**Given request 1**. Reproduce the entries verbatim, from the first line of the entries up to and including the line with "center [79, 211].".

Three sisters garden update

I was going to wait until the corn gets established enough for the beans to climb over it's stalks, but the corn is not exactly going gangbusters. I need to get beans and squash into the ground because we only have two solid months until the possible first frost date. So, I decided to cheat a little, and added bamboo posts to support the beans.

Now, even if the corn fails I would still have the beans and the squash, which will make it a two sisters, but I am hoping for the best. I planted six bean seeds around each stake.

Also planted two squash seeds per each diagonal corner of the three sisters garden. If both come up, I will leave the stronger one and snip the smaller one. We will see what develops.

September 27, 2011

Lazy compost pile

If you grow squash and you don't have a compost pile going, here's a double whammy.

Squash is a heavy feeder, in fact the best squash you can grow is on a compost pile itself. At the same time squash requires a lot of room. Usual spacing for squash is about three feet on center, but it would love to crawl even farther if you allow it.

So the solution is to grow squash next to the compost pile, or start one next to the growing squash. Here's the squash I have going, it's a yellow straight neck variety. Yellow squash is pretty easy to grow, and I love easy.

**Supplied entries**.

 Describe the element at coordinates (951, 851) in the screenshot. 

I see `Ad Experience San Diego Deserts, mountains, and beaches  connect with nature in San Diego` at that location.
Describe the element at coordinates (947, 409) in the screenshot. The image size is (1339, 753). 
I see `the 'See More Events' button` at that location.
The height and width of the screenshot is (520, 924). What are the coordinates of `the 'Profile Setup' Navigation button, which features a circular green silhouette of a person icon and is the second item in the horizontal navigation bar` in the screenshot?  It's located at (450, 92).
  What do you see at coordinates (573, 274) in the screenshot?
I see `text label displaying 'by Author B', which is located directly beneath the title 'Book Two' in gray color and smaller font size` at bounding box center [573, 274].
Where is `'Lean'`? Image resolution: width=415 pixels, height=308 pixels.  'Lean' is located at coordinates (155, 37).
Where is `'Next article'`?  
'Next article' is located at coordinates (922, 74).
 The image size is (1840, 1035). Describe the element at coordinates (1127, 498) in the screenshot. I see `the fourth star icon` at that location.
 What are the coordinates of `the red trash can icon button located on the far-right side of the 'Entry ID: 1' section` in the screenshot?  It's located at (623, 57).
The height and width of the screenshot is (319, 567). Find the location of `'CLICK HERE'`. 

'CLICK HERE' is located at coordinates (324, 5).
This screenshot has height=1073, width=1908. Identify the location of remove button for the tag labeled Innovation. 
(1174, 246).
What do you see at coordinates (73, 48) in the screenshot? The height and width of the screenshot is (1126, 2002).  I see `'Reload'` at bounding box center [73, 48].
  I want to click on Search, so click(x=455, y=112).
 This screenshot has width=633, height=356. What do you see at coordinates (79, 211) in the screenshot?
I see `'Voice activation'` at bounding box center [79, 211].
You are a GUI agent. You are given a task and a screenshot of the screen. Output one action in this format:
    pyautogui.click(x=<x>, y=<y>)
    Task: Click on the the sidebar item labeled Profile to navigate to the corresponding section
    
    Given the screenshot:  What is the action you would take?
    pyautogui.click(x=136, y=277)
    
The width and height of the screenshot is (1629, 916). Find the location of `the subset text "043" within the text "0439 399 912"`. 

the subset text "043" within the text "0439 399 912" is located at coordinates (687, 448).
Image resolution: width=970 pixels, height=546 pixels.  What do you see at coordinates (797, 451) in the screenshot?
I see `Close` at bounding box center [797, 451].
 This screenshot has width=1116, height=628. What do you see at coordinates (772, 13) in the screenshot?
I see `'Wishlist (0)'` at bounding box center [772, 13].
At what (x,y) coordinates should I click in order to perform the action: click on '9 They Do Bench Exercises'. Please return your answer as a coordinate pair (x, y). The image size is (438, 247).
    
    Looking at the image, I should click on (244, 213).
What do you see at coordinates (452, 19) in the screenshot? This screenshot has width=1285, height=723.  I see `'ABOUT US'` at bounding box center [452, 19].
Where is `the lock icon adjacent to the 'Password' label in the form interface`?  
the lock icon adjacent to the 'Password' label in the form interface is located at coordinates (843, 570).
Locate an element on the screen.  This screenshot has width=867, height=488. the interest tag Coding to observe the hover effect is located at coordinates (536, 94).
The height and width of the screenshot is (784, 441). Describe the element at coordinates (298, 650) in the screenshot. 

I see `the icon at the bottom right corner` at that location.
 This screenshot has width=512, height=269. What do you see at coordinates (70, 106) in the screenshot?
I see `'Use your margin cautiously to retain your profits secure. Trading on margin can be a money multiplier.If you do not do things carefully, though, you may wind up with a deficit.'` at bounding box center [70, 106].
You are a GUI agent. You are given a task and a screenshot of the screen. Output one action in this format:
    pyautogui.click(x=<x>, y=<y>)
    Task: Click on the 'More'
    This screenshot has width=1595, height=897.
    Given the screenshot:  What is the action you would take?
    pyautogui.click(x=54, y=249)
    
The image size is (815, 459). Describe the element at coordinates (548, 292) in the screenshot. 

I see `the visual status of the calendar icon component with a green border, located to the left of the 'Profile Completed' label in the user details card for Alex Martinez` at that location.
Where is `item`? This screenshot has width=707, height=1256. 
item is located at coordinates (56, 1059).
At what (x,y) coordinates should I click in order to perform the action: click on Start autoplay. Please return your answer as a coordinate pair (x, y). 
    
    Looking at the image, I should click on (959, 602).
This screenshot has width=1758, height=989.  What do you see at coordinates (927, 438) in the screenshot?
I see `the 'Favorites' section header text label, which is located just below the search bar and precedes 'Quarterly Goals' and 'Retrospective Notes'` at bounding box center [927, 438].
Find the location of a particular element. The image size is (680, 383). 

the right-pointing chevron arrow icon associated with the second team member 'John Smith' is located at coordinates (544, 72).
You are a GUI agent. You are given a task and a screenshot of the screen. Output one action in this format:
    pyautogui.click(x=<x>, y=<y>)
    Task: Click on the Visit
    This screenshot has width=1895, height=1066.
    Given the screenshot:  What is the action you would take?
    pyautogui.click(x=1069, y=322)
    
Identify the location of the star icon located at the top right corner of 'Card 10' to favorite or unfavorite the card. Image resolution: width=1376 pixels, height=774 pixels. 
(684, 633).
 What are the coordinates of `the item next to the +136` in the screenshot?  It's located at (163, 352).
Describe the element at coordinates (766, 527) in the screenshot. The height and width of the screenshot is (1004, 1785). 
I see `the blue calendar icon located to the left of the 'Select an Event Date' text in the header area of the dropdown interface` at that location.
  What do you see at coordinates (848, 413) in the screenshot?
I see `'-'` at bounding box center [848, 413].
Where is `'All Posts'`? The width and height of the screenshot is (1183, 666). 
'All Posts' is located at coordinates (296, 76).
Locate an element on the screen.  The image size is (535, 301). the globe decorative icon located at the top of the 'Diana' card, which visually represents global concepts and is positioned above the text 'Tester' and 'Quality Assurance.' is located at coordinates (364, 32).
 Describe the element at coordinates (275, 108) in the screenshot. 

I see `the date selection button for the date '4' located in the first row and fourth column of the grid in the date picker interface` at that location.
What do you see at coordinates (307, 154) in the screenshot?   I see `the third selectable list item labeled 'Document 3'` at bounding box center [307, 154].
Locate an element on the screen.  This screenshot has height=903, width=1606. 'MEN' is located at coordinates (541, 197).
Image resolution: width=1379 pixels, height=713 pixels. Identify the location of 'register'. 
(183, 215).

**Given request 2**. Pick up the gardening text after its final sentence and keep writing it.

**Answer 1**.
 Describe the element at coordinates (951, 851) in the screenshot. 

I see `Ad Experience San Diego Deserts, mountains, and beaches  connect with nature in San Diego` at that location.
Describe the element at coordinates (947, 409) in the screenshot. The image size is (1339, 753). 
I see `the 'See More Events' button` at that location.
The height and width of the screenshot is (520, 924). What are the coordinates of `the 'Profile Setup' Navigation button, which features a circular green silhouette of a person icon and is the second item in the horizontal navigation bar` in the screenshot?  It's located at (450, 92).
  What do you see at coordinates (573, 274) in the screenshot?
I see `text label displaying 'by Author B', which is located directly beneath the title 'Book Two' in gray color and smaller font size` at bounding box center [573, 274].
Where is `'Lean'`? Image resolution: width=415 pixels, height=308 pixels.  'Lean' is located at coordinates (155, 37).
Where is `'Next article'`?  
'Next article' is located at coordinates (922, 74).
 The image size is (1840, 1035). Describe the element at coordinates (1127, 498) in the screenshot. I see `the fourth star icon` at that location.
 What are the coordinates of `the red trash can icon button located on the far-right side of the 'Entry ID: 1' section` in the screenshot?  It's located at (623, 57).
The height and width of the screenshot is (319, 567). Find the location of `'CLICK HERE'`. 

'CLICK HERE' is located at coordinates (324, 5).
This screenshot has height=1073, width=1908. Identify the location of remove button for the tag labeled Innovation. 
(1174, 246).
What do you see at coordinates (73, 48) in the screenshot? The height and width of the screenshot is (1126, 2002).  I see `'Reload'` at bounding box center [73, 48].
  I want to click on Search, so click(x=455, y=112).
 This screenshot has width=633, height=356. What do you see at coordinates (79, 211) in the screenshot?
I see `'Voice activation'` at bounding box center [79, 211].

**Answer 2**.
Designate a space next to the squash and start piling up some garden waste. Break up spent plants into manageable pieces and add to the pile. Weed your garden and add weeds to that pile as well. The only thing you have to watch for is not to add weeds that have gone to seed because this pile will not be hot enough to kill seeds. The regular compost pile that is capable of killing the seeds should be at least three feet high. We are not building that huge of a pile for the purpose of lazy composting, so eliminate weed seeds from the pile.

At this point it looked like the pile was lacking carbon, so I added a layer of chicken coop cleanouts, partially decomposed wood shavings. Now the pile looks balanced.

For a compost pile you need roughly equal amounts of green and dry matter. Green matter includes weed greens and kitchen waste. Dry matter includes anything that was once a green matter but dried out, such as fallen leaves, pine needles, palmetto leaves, etc. If you don't have any of these, shredded newspaper and office paper will do as well. Use your imagination.

Keep the pile watered and turn it once a week until squash takes over. You can keep adding to the pile until squash sends the stems over it. Then just wait until the sqush is done and dig both, compost pile and spent squash leaves and stems into the ground to enrich the soil.

September 24, 2011

Replanting Lettuce and Kale into the ground

I have seeded romaine lettuce and kale in containers about two weeks ago to get an early start. Now these seedlings are grown enough to be replanted into the garden.

This late in September you can seed all greens, including lettuce, kale, bok choy, mustard greens and collard greens, directly into the garden beds. But if you started some in containers, here's some tips on replanting them.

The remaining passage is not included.